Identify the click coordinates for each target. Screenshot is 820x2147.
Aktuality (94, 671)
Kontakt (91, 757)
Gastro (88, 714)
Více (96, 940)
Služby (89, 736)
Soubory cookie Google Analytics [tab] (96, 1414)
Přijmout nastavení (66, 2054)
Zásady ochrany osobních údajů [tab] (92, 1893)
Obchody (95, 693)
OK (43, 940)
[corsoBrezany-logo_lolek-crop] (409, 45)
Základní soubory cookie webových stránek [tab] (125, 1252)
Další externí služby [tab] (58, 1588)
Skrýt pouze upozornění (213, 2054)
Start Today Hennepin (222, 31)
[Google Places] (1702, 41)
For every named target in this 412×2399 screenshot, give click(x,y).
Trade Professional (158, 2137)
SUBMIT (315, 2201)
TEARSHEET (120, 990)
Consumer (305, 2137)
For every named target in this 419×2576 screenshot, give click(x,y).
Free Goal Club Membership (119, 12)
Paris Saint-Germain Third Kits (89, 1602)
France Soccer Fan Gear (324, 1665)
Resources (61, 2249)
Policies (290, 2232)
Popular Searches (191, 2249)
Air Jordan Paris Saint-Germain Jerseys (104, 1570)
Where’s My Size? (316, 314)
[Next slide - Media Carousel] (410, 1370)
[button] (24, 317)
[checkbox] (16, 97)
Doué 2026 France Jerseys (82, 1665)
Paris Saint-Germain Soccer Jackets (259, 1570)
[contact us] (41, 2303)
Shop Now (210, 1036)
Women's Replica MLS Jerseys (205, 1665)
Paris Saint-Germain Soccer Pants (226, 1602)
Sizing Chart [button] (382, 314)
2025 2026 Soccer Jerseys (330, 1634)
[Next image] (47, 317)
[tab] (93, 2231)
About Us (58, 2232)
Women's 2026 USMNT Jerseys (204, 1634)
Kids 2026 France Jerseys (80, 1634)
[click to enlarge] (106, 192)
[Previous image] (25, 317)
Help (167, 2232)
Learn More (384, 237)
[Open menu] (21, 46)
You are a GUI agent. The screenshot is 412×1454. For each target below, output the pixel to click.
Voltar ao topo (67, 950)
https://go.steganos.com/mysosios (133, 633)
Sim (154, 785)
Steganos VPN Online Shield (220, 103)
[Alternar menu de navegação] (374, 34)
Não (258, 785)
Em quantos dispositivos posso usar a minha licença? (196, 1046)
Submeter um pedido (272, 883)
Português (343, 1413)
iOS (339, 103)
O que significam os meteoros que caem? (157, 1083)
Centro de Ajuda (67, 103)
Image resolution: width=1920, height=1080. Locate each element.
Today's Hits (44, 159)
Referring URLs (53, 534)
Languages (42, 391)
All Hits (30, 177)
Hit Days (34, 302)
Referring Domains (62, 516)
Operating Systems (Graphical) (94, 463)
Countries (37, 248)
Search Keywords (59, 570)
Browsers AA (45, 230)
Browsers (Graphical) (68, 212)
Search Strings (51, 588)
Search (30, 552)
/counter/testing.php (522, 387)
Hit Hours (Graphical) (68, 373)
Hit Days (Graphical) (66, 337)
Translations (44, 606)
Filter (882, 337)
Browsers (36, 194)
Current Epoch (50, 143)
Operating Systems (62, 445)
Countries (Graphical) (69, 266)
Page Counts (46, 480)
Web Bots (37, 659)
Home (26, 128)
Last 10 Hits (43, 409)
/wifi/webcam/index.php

• • •

What you are asked to do:
Lines that contain "this" are to be copied from the records above.

Response to the exercise:
For every named target in this 412×2399 screenshot, give click(x,y).
For every named target in this 419×2576 screenshot, give click(x,y).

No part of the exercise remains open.